Dataset entries
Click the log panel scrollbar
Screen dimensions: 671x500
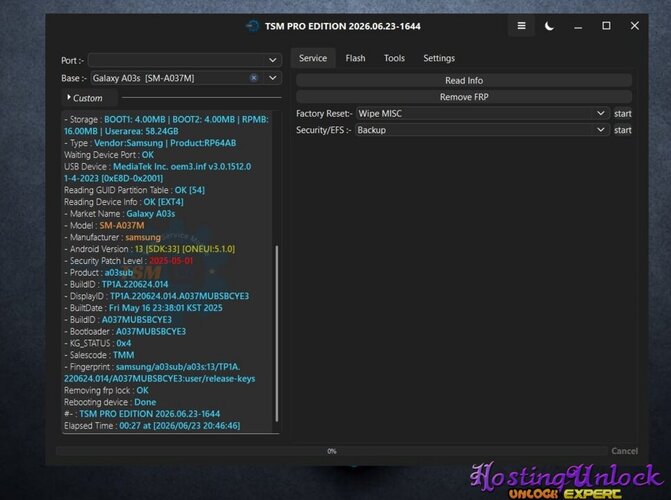277,333
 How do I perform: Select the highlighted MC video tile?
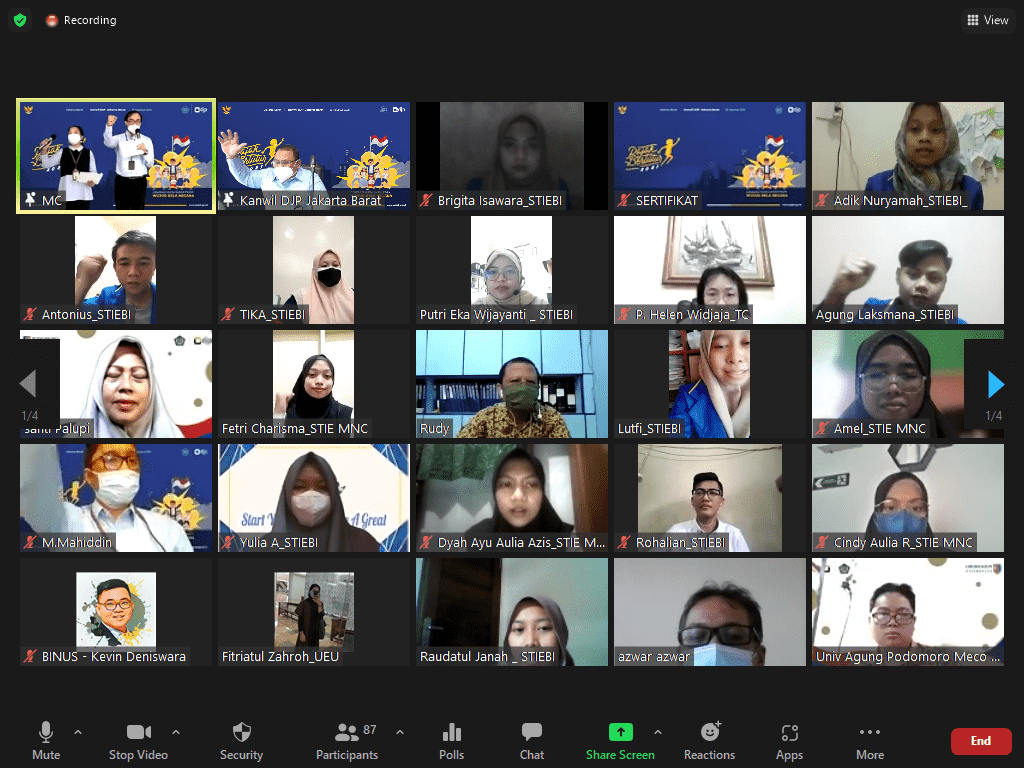click(116, 156)
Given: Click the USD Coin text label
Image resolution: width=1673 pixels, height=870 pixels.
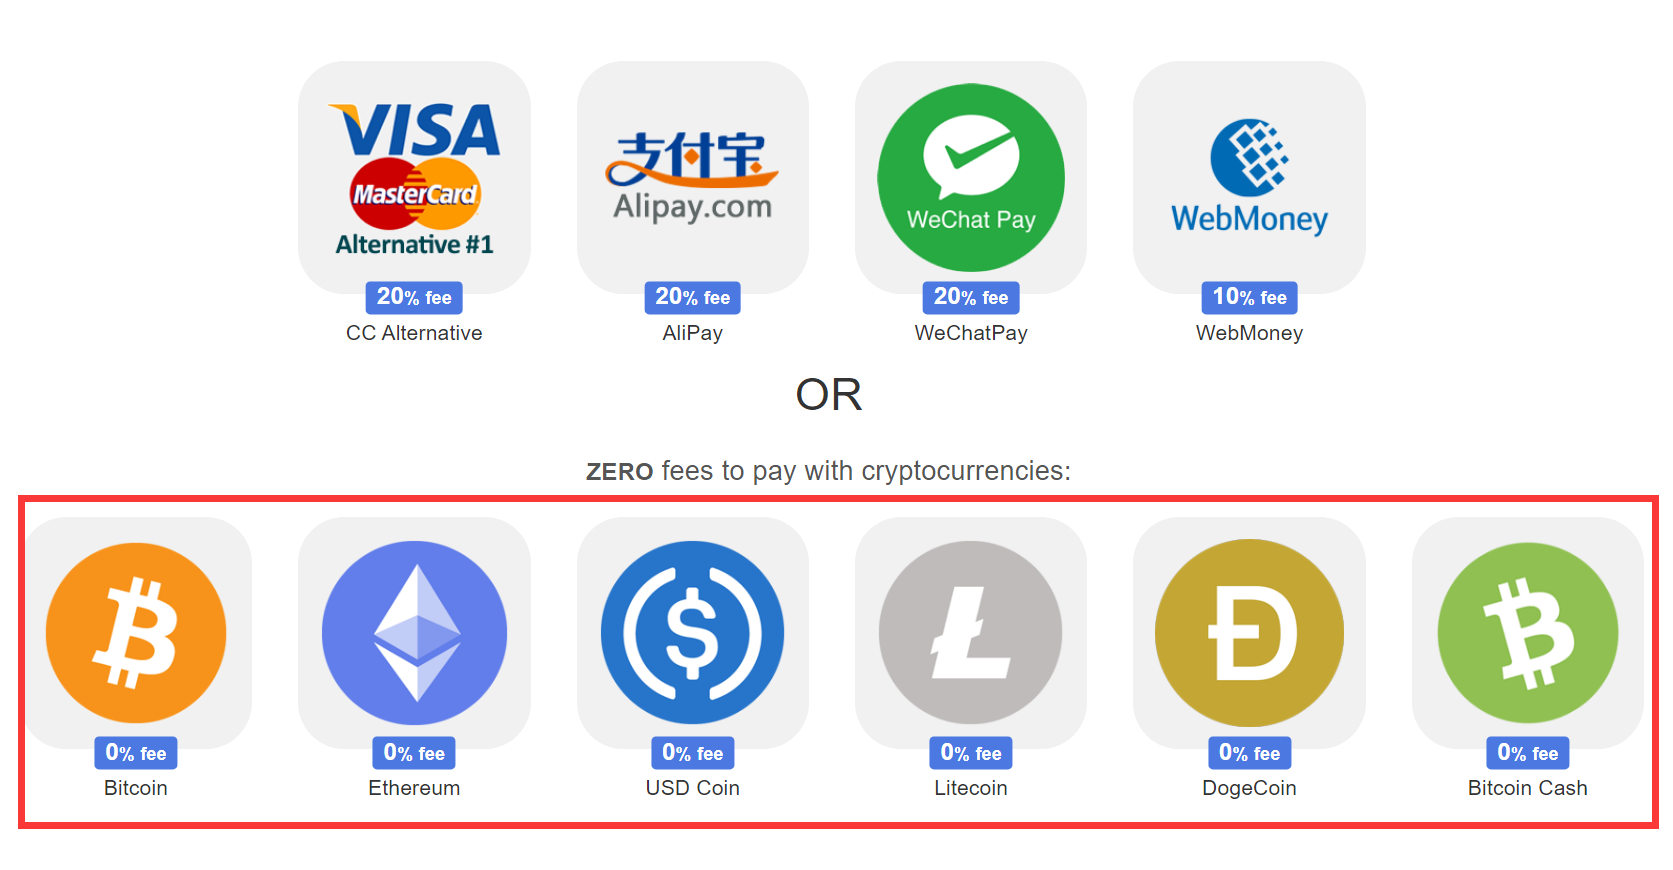Looking at the screenshot, I should 692,788.
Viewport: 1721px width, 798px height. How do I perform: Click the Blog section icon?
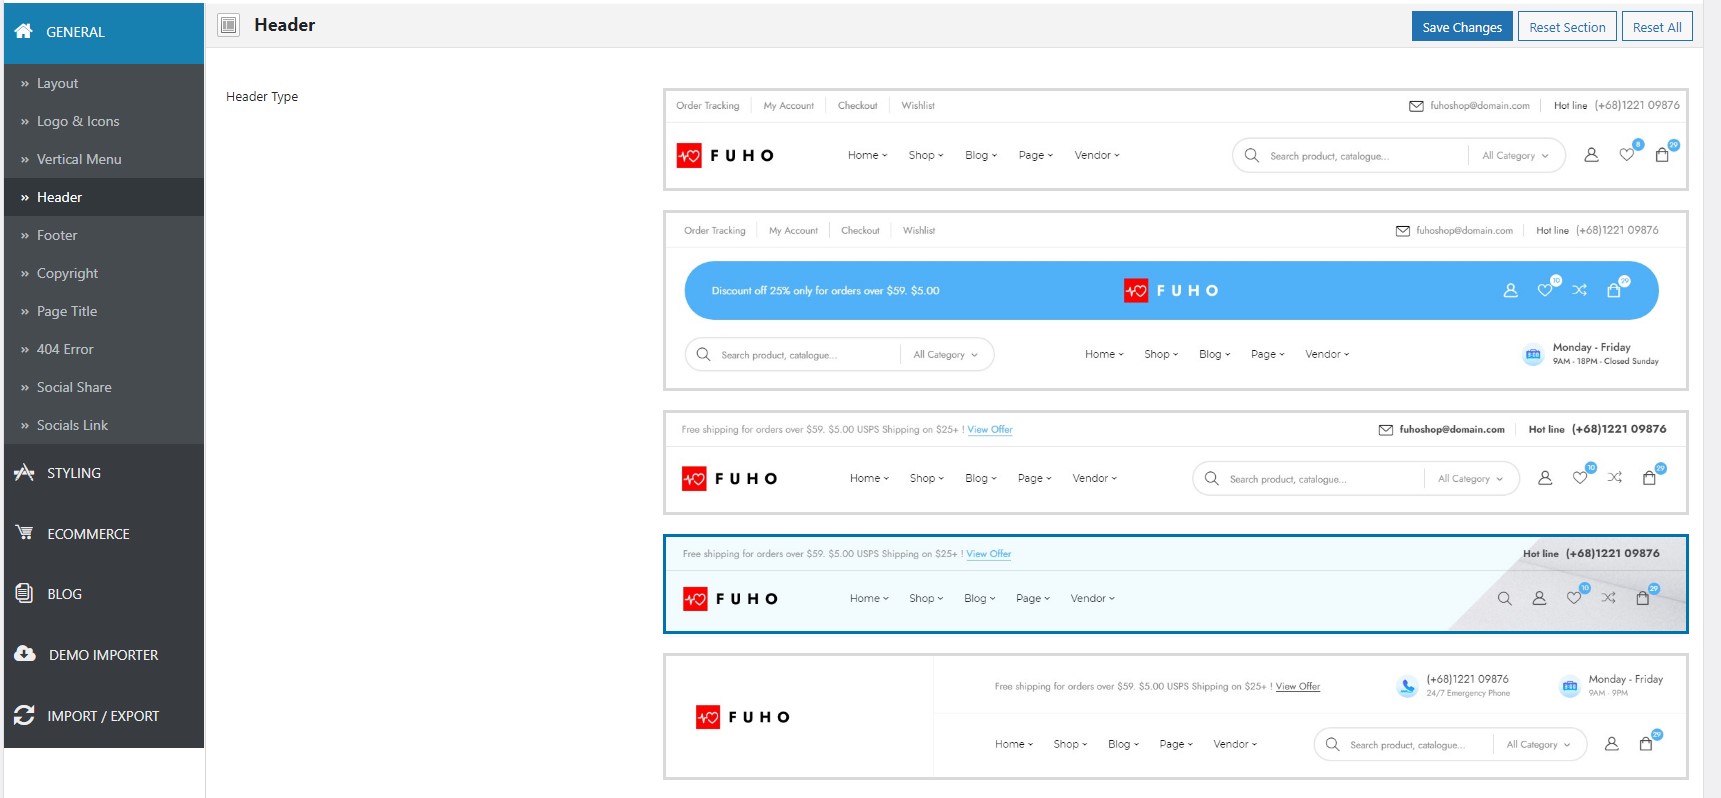[x=24, y=592]
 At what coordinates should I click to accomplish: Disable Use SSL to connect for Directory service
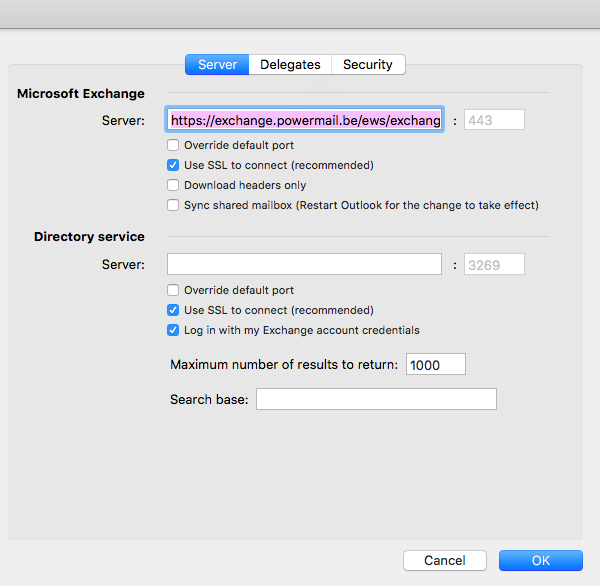point(173,310)
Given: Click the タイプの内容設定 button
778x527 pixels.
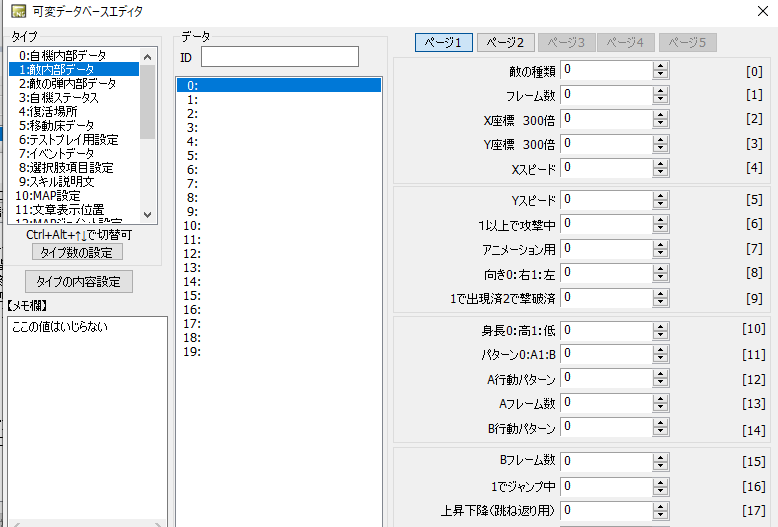Looking at the screenshot, I should (78, 281).
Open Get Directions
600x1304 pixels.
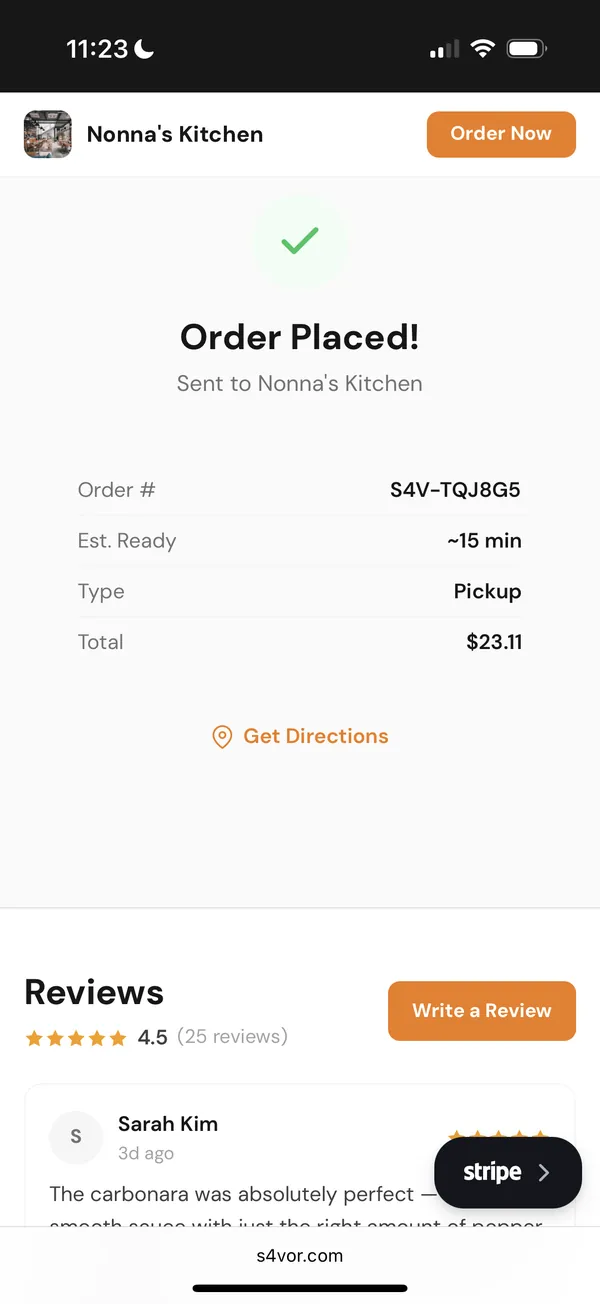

Task brief: The data above must be given back verbatim, minus its images.

Response to the task:
Click the log panel scrollbar
Screen dimensions: 671x500
277,333
 How do I perform: Select the highlighted MC video tile?
click(116, 156)
Given: Click the USD Coin text label
Image resolution: width=1673 pixels, height=870 pixels.
Looking at the screenshot, I should 692,788.
Viewport: 1721px width, 798px height. How do I perform: Click the Blog section icon?
[x=24, y=592]
 At what coordinates should I click to accomplish: Disable Use SSL to connect for Directory service
point(173,310)
Given: Click the タイプの内容設定 button
778x527 pixels.
Looking at the screenshot, I should (78, 281).
Open Get Directions
600x1304 pixels.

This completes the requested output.